I. Li Jiang 【 lǐ dài táo jiāng 】
Interpretation: The original metaphor is that brothers help each other and love each other. Later, it was used to mean to replace or suffer for others.
Origin: Guo Maoqian's "Yuefu Poetry Collection: Chicken Singing" in the Southern Song Dynasty: "The peach is digging the well, the plum tree is next to the peach, the worm comes to gnaw at the peach root, and the plum tree replaces the peach. Trees are generations, and brothers still remember them! "
Second, Li Guo Zhou Xian [l ǐ gu is not Xiān zhōu] not u]
Interpretation: It is often used as a signal for friends to date each other.
Origin: According to the Biography of Guo Tai in the Later Han Dynasty, Mars and Guo Tai were in the same boat. They looked at each other from the guest and thought they were immortals, so they were called "Li".
Three. Guo Li is in the same boat.
Interpretation: Use it as a metaphor to know that you have got along. In the same boat as LiGuo.

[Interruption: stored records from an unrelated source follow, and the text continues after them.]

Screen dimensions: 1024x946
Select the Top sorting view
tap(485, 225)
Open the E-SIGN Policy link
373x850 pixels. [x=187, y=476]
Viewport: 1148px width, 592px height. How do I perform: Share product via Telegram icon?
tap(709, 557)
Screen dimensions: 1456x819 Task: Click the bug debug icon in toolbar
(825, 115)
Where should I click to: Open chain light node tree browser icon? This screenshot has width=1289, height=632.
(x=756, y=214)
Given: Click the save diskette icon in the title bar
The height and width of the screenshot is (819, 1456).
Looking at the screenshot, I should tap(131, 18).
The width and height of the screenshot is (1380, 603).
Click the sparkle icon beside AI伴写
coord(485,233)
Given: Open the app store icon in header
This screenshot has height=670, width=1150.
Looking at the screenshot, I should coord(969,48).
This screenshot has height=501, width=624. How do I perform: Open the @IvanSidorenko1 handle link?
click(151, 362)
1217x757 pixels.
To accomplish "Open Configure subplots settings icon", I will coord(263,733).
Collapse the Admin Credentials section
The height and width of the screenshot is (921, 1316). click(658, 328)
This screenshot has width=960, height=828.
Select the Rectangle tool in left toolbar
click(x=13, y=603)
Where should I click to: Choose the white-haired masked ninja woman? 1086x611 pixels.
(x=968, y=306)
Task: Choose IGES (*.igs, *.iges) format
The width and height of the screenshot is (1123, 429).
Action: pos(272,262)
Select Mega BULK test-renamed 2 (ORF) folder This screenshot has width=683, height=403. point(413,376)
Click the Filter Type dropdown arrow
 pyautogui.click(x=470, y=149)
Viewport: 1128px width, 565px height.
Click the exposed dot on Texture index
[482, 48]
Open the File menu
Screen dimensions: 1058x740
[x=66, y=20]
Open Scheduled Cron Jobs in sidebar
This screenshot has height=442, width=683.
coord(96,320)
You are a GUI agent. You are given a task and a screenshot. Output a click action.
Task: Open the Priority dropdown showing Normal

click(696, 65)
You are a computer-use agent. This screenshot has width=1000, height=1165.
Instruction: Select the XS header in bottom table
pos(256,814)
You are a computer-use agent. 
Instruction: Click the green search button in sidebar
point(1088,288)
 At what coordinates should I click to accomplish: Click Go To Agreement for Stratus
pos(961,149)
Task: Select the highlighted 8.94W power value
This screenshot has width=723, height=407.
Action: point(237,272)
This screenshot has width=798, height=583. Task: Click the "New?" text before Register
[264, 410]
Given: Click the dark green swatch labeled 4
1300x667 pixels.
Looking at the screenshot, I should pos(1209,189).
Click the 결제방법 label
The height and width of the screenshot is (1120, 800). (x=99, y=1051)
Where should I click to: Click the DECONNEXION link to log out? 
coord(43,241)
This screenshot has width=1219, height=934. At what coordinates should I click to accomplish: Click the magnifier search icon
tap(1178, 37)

Source: Wei's poem "I don't meet each other in the first ten years of Shuidiao Song": "I heard that there is no distance between mountains and rivers, Li Chuan."
Fourth, Gua Tian, Li Xia
Explanation: It is a metaphor for an occasion that easily arouses suspicion.
Source: Biography of Northern History Yuan: "long summer, the ancients were cautious."
Verb (abbreviation of verb) Li Bai's peach blossom
Interpretation: Peach blossom red, plum blossom white. Refers to the beautiful and pleasant scenery in spring.